You should be concerned for your horse’s health if he is more under- or overweight than usual.
Many diseases cause rapid or progressive weight loss in horses. The most common horse diseases are gastric ulcer syndrome, kidney or liver disease, parasitism, and toxicity.
Other causes of weight loss can include dental issues, malnutrition, pregnancy, lactation, and aging.
Whereas, the two main conditions that usually cause abnormal weight gain in horses are Equine Metabolic Syndrom (EMS) and Equine Cushing’s Disease (also known as PPID).
Lack of knowledge and overfeeding are also common causes of weight gain in horses, especially in good doers. Such neglect can have serious repercussions on the horse’s health and can lead to conditions like laminitis or osteoarthritis.
At the same time, it’s natural for your horse’s weight to fluctuate throughout the season. Horses are programmed to gain weight in the summer when forage is abundant and lose it in the winter.

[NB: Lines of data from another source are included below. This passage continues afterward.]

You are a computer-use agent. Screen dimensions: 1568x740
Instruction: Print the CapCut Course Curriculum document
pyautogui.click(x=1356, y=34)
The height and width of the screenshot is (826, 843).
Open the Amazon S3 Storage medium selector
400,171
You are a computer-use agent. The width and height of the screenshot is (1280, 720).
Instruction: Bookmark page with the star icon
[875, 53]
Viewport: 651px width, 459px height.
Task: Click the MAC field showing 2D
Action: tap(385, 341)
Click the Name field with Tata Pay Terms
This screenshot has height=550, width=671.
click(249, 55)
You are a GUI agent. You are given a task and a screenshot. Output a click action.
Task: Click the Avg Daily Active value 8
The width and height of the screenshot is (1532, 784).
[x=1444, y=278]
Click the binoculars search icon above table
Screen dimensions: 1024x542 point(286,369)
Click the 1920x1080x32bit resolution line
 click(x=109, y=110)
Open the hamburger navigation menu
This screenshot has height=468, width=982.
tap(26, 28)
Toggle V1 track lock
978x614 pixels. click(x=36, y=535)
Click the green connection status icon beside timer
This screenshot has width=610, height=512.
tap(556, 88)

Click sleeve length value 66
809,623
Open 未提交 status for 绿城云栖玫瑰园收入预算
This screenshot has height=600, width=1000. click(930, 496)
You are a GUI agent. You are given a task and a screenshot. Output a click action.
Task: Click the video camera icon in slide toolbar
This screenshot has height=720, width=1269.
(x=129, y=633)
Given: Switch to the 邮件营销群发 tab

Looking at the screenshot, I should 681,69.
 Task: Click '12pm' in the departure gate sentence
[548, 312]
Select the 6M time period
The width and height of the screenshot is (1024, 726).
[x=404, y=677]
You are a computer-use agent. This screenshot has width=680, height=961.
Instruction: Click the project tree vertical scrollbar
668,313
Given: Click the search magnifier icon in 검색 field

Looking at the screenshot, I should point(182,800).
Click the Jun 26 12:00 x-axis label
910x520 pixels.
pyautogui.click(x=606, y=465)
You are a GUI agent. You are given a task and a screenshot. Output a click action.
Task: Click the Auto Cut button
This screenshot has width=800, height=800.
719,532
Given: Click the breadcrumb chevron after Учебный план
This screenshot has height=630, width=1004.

The only times you should be concerned are when your horse’s weight is outside of its natural range.
Horses should consume no more than 1.5-2% of their body weight, which is when knowing your horse’s accurate weight comes into play. Ideally, every owner should weigh their horse’s forage in order not to overfeed.
However, this isn’t always possible or practical, especially if your horse is turned out onto pasture. While turnout is extremely beneficial to your horse’s health and well-being, it also makes it impossible to monitor how much your horse eats.
Knowing your horse’s weight is essential when it comes to administering the right amount of medication. Mis-dosing can have serious consequences and will delay your horse’s recovery. Therefore, you should always consult your vet if you’re unsure about medication dosing.
Finally, your horse’s body weight will also indicate how much weight they can carry. Most horses can safely carry around 15 to 20% of their body weight, which means a 200-pound rider can ride a 1,000-pound horse.
On the other hand, riding horses that are too small for the rider will put them at increased risk of soreness and lameness.
Therefore, having an idea of how much weight your horse can carry is an important part of protecting their physical and mental health.